§ **INPUT RECORDS**
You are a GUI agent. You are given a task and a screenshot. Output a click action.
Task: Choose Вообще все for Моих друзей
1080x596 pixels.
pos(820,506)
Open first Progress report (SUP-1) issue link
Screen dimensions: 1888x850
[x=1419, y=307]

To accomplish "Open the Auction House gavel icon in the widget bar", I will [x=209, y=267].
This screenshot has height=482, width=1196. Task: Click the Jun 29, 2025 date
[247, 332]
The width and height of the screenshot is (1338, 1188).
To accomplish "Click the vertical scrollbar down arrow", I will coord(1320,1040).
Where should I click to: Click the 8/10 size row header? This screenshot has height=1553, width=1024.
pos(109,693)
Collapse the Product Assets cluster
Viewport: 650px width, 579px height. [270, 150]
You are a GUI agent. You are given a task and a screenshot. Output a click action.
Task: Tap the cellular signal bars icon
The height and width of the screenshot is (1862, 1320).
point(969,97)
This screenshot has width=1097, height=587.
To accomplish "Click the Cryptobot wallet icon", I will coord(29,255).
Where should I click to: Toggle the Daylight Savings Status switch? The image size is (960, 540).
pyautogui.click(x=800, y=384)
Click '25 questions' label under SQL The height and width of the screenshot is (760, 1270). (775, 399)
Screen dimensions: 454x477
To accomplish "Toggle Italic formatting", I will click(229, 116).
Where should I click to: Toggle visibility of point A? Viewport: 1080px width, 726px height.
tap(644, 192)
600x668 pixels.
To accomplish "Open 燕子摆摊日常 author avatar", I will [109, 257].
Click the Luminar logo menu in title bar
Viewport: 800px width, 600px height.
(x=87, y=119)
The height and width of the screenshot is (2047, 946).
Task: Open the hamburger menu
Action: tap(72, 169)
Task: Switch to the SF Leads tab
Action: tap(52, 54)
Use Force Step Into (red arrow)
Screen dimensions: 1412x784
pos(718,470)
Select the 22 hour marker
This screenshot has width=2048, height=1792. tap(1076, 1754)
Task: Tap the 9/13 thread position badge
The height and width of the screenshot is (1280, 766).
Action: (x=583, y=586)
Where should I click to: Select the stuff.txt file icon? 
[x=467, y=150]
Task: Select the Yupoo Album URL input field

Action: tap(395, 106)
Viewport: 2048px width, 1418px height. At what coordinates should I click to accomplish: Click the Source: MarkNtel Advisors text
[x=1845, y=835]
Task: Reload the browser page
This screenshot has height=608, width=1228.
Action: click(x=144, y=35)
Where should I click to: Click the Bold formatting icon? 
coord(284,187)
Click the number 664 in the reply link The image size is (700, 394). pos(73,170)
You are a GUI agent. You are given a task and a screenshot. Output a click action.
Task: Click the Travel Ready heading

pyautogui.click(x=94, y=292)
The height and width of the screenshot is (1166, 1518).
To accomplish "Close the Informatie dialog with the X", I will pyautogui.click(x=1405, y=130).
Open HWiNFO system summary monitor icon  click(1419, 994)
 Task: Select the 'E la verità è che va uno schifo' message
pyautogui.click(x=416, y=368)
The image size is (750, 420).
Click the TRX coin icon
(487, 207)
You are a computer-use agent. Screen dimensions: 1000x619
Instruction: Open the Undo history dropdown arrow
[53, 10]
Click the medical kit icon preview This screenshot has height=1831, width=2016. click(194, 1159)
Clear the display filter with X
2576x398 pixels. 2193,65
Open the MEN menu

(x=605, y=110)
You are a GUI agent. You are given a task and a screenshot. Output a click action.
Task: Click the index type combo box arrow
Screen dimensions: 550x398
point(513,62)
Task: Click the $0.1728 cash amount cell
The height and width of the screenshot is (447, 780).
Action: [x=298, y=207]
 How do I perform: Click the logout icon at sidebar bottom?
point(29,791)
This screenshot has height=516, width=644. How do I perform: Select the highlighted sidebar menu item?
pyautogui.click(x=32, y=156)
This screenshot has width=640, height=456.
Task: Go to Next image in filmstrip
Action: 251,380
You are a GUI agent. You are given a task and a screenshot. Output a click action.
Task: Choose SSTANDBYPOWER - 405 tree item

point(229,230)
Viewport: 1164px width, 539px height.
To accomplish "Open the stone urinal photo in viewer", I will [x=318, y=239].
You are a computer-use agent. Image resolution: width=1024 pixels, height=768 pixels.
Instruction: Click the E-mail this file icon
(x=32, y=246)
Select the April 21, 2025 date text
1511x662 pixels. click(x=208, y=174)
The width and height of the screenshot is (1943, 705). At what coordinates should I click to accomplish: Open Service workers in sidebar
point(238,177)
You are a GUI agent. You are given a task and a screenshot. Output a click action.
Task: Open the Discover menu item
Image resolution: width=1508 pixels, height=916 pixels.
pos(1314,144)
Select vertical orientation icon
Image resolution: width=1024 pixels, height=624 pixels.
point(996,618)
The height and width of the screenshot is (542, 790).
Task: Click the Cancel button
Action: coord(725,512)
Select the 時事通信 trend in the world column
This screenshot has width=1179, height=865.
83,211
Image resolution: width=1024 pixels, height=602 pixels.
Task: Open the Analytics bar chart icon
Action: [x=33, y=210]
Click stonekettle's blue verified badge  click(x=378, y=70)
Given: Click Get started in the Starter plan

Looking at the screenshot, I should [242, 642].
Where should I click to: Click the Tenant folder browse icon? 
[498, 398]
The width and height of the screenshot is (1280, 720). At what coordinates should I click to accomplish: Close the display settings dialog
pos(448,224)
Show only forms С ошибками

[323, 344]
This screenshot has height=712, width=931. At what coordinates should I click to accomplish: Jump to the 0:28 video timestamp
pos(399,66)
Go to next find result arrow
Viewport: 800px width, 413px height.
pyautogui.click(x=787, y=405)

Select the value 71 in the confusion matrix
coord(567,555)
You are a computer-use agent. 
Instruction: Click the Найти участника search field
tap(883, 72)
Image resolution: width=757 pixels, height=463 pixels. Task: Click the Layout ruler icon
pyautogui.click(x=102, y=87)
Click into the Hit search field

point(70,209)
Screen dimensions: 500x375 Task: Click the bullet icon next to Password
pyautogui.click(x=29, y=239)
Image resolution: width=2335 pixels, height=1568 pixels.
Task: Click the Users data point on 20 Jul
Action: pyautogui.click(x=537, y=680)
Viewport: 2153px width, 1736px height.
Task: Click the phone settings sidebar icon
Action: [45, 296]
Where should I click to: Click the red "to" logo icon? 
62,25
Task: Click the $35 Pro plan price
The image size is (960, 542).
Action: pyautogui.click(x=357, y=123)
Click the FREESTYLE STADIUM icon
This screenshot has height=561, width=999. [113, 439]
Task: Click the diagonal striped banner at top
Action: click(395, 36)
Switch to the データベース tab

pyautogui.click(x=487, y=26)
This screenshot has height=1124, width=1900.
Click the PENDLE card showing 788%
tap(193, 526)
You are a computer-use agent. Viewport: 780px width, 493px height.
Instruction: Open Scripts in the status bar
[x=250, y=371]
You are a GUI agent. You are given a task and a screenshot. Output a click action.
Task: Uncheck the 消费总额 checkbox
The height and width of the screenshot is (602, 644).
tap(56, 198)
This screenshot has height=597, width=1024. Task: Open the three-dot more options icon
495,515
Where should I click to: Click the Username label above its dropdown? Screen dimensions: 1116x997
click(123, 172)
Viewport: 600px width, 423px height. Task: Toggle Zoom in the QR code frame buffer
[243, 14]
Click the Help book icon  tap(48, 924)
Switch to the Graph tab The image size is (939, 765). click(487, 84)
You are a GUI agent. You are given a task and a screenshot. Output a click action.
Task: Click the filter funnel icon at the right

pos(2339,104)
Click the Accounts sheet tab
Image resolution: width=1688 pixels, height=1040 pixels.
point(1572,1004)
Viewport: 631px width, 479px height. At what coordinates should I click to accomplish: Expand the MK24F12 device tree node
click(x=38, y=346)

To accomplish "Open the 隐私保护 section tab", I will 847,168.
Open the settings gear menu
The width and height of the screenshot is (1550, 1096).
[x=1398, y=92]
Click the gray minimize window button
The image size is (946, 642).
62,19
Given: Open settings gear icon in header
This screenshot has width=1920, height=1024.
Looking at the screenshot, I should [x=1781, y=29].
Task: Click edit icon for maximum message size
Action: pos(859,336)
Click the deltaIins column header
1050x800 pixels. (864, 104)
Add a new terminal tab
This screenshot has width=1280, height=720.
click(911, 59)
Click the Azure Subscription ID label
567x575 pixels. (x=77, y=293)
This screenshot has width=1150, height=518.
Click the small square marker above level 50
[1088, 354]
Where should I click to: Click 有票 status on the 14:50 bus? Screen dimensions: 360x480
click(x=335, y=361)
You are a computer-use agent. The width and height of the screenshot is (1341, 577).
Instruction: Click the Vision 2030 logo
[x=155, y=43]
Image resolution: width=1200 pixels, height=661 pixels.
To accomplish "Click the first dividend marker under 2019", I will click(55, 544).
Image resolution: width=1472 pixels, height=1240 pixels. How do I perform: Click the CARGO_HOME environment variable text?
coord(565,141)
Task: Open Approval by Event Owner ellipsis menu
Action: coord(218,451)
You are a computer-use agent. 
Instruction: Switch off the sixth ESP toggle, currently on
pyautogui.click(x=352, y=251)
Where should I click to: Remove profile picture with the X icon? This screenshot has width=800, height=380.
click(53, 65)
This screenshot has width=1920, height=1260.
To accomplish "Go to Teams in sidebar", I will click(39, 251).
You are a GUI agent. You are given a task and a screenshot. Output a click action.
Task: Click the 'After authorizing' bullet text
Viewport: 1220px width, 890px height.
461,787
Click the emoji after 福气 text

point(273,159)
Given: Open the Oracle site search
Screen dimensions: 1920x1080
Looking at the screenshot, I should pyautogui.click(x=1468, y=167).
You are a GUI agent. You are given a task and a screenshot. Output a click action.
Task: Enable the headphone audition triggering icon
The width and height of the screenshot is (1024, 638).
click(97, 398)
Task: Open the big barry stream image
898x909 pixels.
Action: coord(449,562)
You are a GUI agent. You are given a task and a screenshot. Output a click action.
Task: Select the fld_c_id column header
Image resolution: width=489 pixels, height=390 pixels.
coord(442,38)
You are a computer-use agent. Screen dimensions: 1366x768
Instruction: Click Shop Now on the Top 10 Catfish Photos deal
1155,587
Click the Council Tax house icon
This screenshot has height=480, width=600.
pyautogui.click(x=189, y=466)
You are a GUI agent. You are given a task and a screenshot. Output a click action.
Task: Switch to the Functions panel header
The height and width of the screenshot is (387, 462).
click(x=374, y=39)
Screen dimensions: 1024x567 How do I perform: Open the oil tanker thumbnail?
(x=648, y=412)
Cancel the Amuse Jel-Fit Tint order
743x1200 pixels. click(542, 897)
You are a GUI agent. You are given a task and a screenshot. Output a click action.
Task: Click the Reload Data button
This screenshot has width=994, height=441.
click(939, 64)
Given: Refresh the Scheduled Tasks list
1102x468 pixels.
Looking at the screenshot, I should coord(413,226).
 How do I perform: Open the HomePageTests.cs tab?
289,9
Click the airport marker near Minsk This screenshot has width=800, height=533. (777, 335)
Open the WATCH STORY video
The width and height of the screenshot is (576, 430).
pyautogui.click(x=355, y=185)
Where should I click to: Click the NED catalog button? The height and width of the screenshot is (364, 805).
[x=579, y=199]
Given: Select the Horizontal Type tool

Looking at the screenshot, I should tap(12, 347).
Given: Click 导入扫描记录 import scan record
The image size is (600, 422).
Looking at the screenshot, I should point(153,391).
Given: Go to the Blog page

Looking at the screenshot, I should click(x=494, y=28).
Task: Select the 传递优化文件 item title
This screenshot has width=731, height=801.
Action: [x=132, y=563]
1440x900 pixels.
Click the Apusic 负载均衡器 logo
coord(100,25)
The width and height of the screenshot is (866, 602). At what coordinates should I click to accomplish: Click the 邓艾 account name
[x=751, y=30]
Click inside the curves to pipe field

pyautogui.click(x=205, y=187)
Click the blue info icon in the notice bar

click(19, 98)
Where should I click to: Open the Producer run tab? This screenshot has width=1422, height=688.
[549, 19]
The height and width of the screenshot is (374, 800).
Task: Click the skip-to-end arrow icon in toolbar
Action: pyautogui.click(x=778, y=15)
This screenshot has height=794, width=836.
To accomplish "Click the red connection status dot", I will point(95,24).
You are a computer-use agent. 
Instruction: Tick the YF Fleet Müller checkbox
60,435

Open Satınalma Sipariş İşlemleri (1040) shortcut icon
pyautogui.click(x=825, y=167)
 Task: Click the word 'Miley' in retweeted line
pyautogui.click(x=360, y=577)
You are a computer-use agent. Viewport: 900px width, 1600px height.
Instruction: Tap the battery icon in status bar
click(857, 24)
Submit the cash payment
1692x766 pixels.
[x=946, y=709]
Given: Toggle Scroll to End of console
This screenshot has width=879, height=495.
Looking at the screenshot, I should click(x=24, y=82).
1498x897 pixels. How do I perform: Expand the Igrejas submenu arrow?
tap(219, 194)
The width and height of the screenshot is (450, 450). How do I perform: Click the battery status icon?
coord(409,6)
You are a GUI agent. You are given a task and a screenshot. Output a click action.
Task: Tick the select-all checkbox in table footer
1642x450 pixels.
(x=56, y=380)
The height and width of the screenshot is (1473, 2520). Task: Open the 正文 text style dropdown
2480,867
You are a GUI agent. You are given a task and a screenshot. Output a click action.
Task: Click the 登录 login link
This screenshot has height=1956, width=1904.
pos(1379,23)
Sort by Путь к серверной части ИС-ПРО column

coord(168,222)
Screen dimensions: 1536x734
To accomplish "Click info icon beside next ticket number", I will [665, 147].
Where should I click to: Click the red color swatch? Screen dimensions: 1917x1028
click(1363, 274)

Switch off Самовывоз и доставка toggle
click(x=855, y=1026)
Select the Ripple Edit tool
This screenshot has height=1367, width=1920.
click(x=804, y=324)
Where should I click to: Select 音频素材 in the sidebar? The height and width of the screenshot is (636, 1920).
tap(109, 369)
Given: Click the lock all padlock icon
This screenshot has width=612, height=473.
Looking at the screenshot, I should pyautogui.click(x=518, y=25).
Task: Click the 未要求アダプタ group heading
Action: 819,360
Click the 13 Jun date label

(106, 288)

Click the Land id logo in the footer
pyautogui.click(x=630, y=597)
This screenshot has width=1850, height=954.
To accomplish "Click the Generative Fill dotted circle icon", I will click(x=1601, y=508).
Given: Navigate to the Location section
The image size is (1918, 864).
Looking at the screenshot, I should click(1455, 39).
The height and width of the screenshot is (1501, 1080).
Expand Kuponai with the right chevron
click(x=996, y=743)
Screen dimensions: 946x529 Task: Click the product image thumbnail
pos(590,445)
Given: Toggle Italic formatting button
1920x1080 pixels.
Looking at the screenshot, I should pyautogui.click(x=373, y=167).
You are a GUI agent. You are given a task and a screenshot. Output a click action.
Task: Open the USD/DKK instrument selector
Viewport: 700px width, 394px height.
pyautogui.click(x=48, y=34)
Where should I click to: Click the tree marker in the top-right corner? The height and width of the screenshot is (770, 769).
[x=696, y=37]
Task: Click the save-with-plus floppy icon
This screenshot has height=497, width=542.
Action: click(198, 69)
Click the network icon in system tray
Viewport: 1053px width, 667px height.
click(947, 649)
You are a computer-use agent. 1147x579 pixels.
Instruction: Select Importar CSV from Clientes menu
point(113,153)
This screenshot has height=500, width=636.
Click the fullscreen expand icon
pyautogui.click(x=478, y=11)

§ **WRITTEN TASK**
Give the part of the records that opens with the line containing "Viewport: 600px width, 423px" and closes with the line containing "567x575 pixels. (x=77, y=293)", both lines included, as a Markdown table with the columns Row and Record line, numbering each line and omitting blank lines.

§ **EXERCISE SOLUTION**
| Row | Record line |
|---|---|
| 1 | Viewport: 600px width, 423px height. Task: Toggle Zoom in the QR code frame buffer |
| 2 | [243, 14] |
| 3 | Click the Help book icon  tap(48, 924) |
| 4 | Switch to the Graph tab The image size is (939, 765). click(487, 84) |
| 5 | You are a GUI agent. You are given a task and a screenshot. Output a click action. |
| 6 | Task: Click the filter funnel icon at the right |
| 7 | pos(2339,104) |
| 8 | Click the Accounts sheet tab |
| 9 | Image resolution: width=1688 pixels, height=1040 pixels. |
| 10 | point(1572,1004) |
| 11 | Viewport: 631px width, 479px height. At what coordinates should I click to accomplish: Expand the MK24F12 device tree node |
| 12 | click(x=38, y=346) |
| 13 | To accomplish "Open the 隐私保护 section tab", I will 847,168. |
| 14 | Open the settings gear menu |
| 15 | The width and height of the screenshot is (1550, 1096). |
| 16 | [x=1398, y=92] |
| 17 | Click the gray minimize window button |
| 18 | The image size is (946, 642). |
| 19 | 62,19 |
| 20 | Given: Open settings gear icon in header |
| 21 | This screenshot has width=1920, height=1024. |
| 22 | Looking at the screenshot, I should [x=1781, y=29]. |
| 23 | Task: Click edit icon for maximum message size |
| 24 | Action: pos(859,336) |
| 25 | Click the deltaIins column header |
| 26 | 1050x800 pixels. (864, 104) |
| 27 | Add a new terminal tab |
| 28 | This screenshot has width=1280, height=720. |
| 29 | click(911, 59) |
| 30 | Click the Azure Subscription ID label |
| 31 | 567x575 pixels. (x=77, y=293) |